This book repeats the standard formula for many such volumes. It contains a lot pretty photographs of the cars and a few simple words on the subject.
The photos are well presented, in good colour and on decent paper, but they are not really special. Mostly, they were obtained by tagging along at owners' club events or getting photographs from the factory. So we see lots of pictures of cars parked in grassy paddocks or being driven carefully on the track by their doting owners but nothing dramatic.
It is the same with the writing. There is a brief history of the company from its beginning to the end of the Countach era and a straightforward description of the car. The history conveys nothing of the drama in the company.

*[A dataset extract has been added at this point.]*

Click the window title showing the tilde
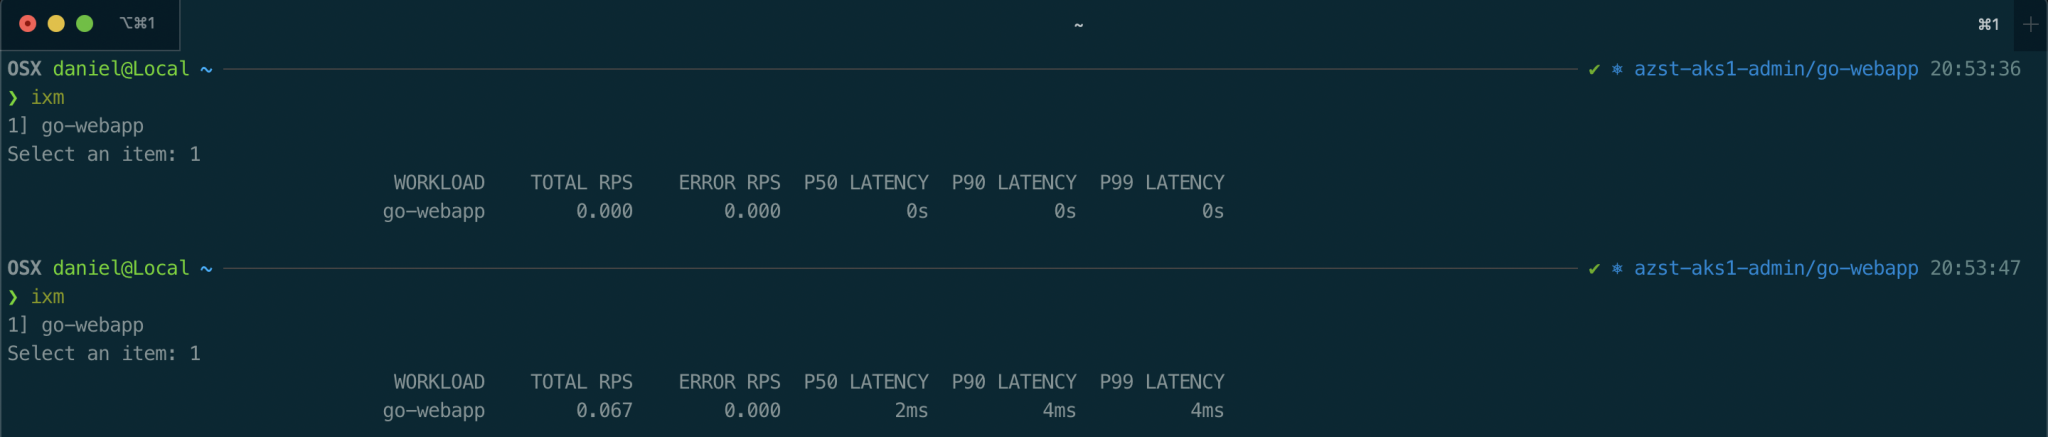 tap(1078, 25)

The frequent trips to the financial brink, the strike prone labourforce or the Machiavellian twists and turns of the company's ownership.
Similarly, the description of the car tells you a lot about what it is like to look at or maybe to sit in or even to have one parked outside your house but the reader will never get an insight into what it is like to drive one of these cars hard over demanding roads.
If you want the latter, you should read the road tests that appeared in "Car" magazine in the seventies and eighties.
The book also contains some truly cringe inducing technical blunders. An example is the point where the author asserts that the V12 engine has a single cylinder head! The author also believes that the car's sump, clutch housing and gearbox case are part of the unsprung weight! These are by no means the only errors in the text. There are others along with contradictions and typos.
It's out of print and not really worth trying to find a copy. But, it shows up from time in shops that stock remaindered titles for a fraction of the original price and it is just about worth it then.